The world this week
Jun 29th 2023 |
Vladimir Putin resurfaced to address Russians in a televised speech, after a mutiny by troops from the mercenary Wagner Group. Trying to reassert his authority following perhaps the most serious challenge to his two decades in power, the president said the organisers of the revolt had “betrayed their country” but repeated a promise that those who took part could either join the Russian army or move to Belarus. Yevgeny Prigozhin, Wagner’s leader, claimed that his rebellion, which had started to march on Moscow, was a protest at the military’s mishandling of the Ukraine war. The speed at which Wagner’s troops advanced in Russia has led to speculation about collusion with Russian generals and the potential for civil war.
Mr Prigozhin went into exile in Belarus under a deal brokered by the Belarusian dictator, Alexander Lukashenko. Latvia, Lithuania and Poland, which all border Belarus, warned that the regrouping of Wagner forces in that country posed a threat to their security.
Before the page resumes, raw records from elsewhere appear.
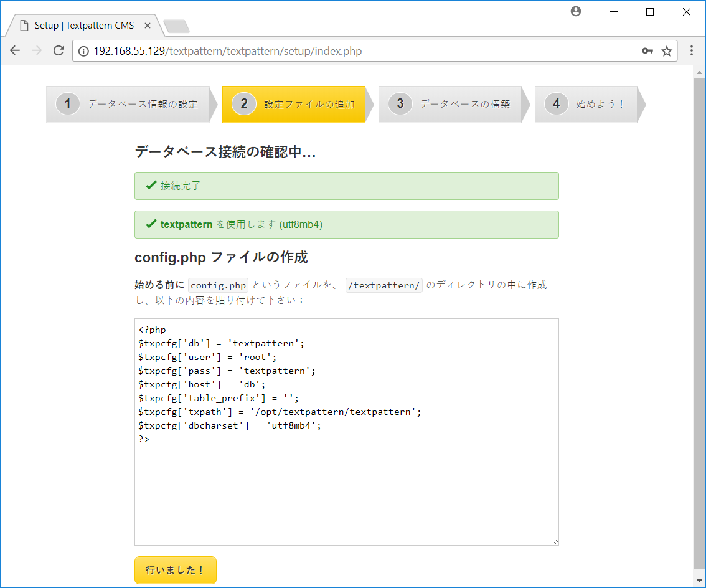The image size is (706, 588).
Task: Open the Chrome profile avatar icon
Action: coord(575,11)
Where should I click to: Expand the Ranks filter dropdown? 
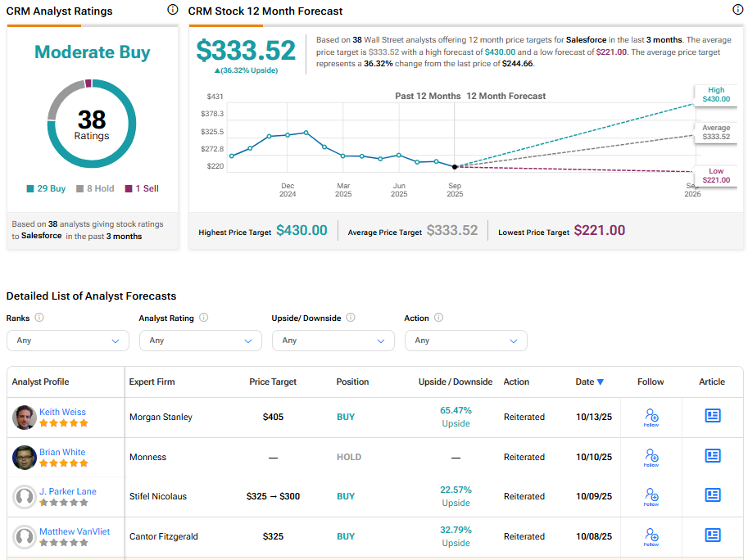tap(67, 341)
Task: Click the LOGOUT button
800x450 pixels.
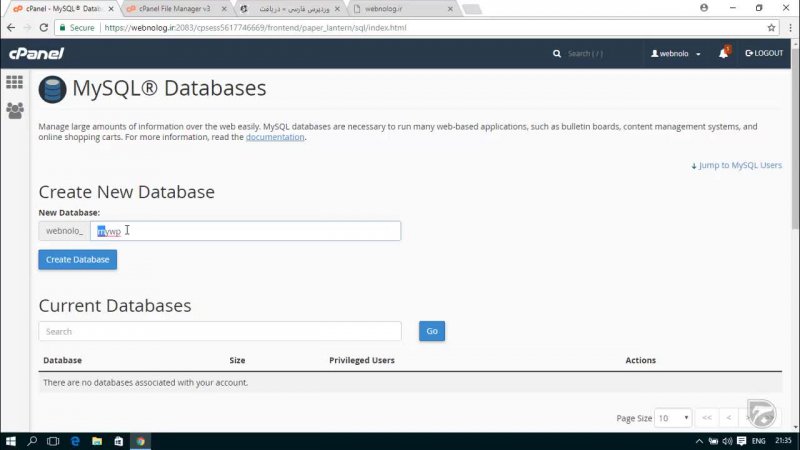Action: point(764,53)
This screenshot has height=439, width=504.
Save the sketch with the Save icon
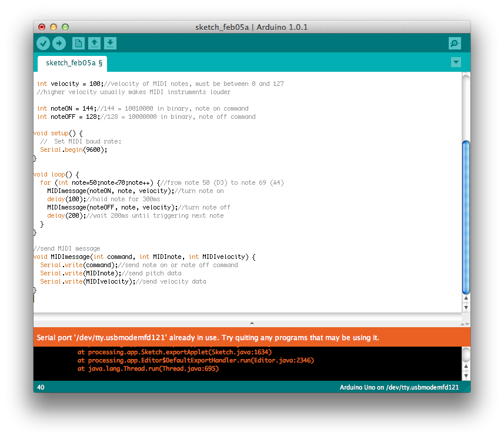(x=111, y=43)
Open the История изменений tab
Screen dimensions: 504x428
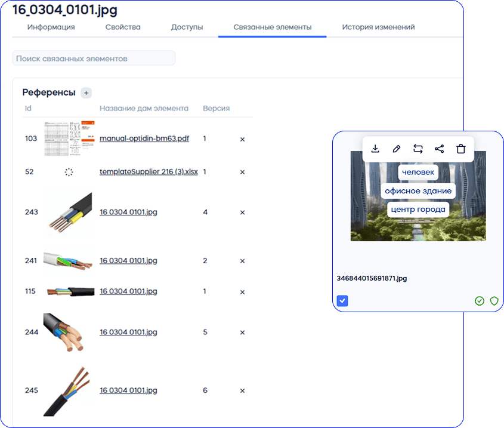click(x=378, y=27)
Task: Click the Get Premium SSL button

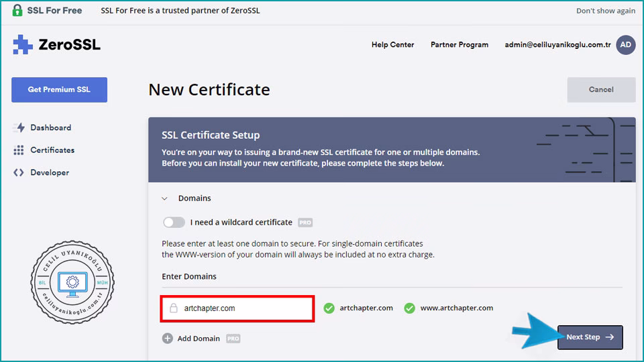Action: [x=59, y=89]
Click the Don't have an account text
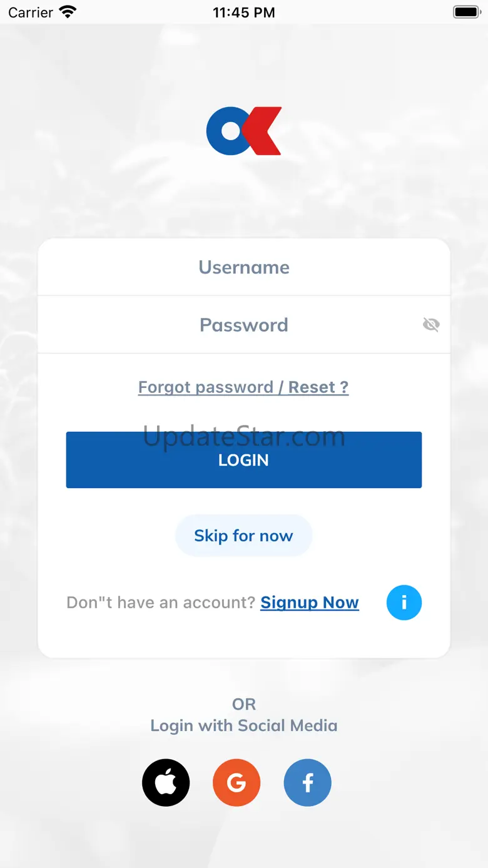Image resolution: width=488 pixels, height=868 pixels. click(161, 603)
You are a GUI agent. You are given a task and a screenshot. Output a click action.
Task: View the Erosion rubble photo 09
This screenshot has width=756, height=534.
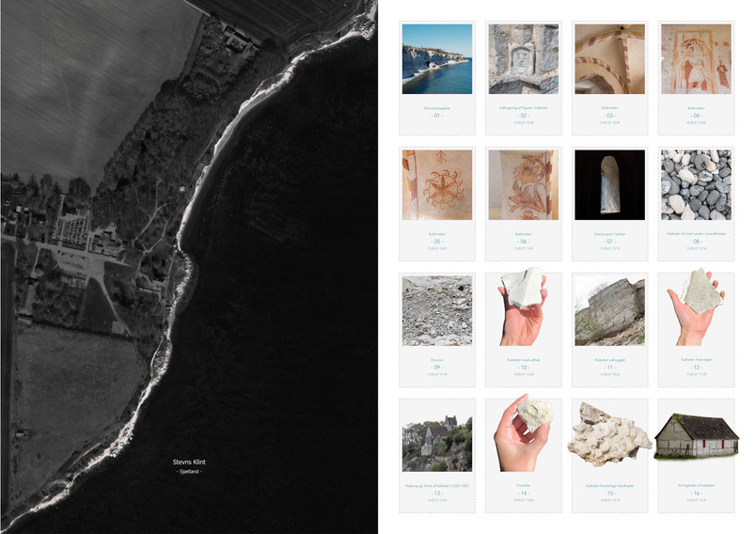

The failed rebellion by Wagner Group raised questions about the future of its operations in Africa, where it is thought to have some 5,000 mercenaries and extensive business interests. Press reports suggested that Russia’s government is trying to take direct control of Wagner’s foreign operations, including those in Syria.
Volodymyr Zelensky, the president of Ukraine, said that Ukraine’s counter-offensive was making gains. In its regular assessment, Britain’s Ministry of Defence reported that Ukraine may have retaken some land in the Donbas region that Russia has occupied since 2014, but described this as a small advance.
The presidents of Lithuania and Poland met Mr Zelensky to talk about Ukraine’s application to join NATO. Lithuania is hosting a summit of the military alliance on July 11th and 12th that will discuss Ukraine’s bid for membership.
The second election in Greece in a month was won by the conservative New Democracy party, which now holds a rare majority in parliament. After winning the previous election in May the party called for a new ballot to give it a bigger mandate; it trounced the left-wing Syriza party by 23 percentage points. With the far right also making gains, the new parliament is the most right wing since democracy was restored in 1974.
Rioting broke out in Paris and other cities in France after police shot dead a teenager of north African descent who drove away from a traffic stop. Police unions criticised Emmanuel Macron, the president, after he described the shooting as “inexcusable”.
Britain’s Court of Appeals ruled that the government’s controversial policy of sending some asylum-seekers to Rwanda was unlawful, finding that Rwanda was not a safe third country. The issue may now go to the Supreme Court.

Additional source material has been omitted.